Мсье Линеман вздохнул.
— Учтите — скорей всего… первого места вы не возьмете. Но если Генерал только по тому, как вы едете, поймет, что вы взбунтовались, а главное — затемнили Гугенотку, он не простит вам этого. Вы понимаете, Дюбуа? Генерал не простит. И что-то сделает. И сделает это в назидание остальным. Для него это значит слишком много.
— Кто кому должен прощать, мсье Линеман?
— Я сейчас не об этом. Ну же, Эрнест. Ну… У нас с вами ведь другие отношения. Поймите — я не только умом… я ведь и сердцем… за вас. И потом — взять Приз. Ну — кто не мечтал об этом. В конце концов, со мной ничего не случится, даже если отравят лошадь. Ну — пусть двух, трех. Пусть я на этом потеряю несколько тысяч. Переживу — терял и больше. Но вы понимаете, что будет с вами? Эрнест?
— Что?
— Весь ипподром после этого будет работать только против вас. Поймите. Весь. Уже не будет жизни. Жизни, вы понимаете, Эрнест?

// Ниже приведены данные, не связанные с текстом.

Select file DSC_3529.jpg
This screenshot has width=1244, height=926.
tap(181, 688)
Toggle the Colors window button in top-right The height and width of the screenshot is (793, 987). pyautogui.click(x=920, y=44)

— Не весь ипподром. Не весь. Есть честные наездники.
— Две-три конюшни… Что они могут? Эрнест, не будем детьми.
— Мсье Линеман…
— Не связывайтесь. Прошу вас, Эрнест, не связывайтесь. По крайней мере — сейчас.
— Я ведь еще не связался.
— А… — продюсер махнул рукой. — Как будто я вас не знаю.
Он устало улыбнулся, и по знаку отца Кронго открыл бар и достал бутылки и стаканы.
— Хорошо. Все-таки отдаю вам должное — Гугенотку вы затемнили прекрасно.
Отец промолчал. Они взяли стаканы, Кронго налил.
— Не хотите говорить. Осторожничаете. Правильно, Эрнест. В конце концов, учтите — я не такая свинья… И… что касается меня, — мсье Линеман взял ложку, осторожно положил в стакан кубик льда. — Я вас, конечно, не выдам.
— Спасибо, мсье Линеман.
— Хотя знаю, убежден — предприятие бесполезное.
— Может быть.
— Ах, как мне хотелось бы, чтобы вы были правы. Ведь вижу, чувствую — хороша… — мсье Линеман отпил. — Хороша, подлая лошадь. Ну — ужас как хороша.
— Она не только хороша.
— Увы, Эрнест. Мы взрослые люди. Корвет есть Корвет… — мсье Линеман пригубил и опять удивил Кронго выражением отрешенности. — Спасибо… Спасибо — не мне. Спасибо вам, Эрнест.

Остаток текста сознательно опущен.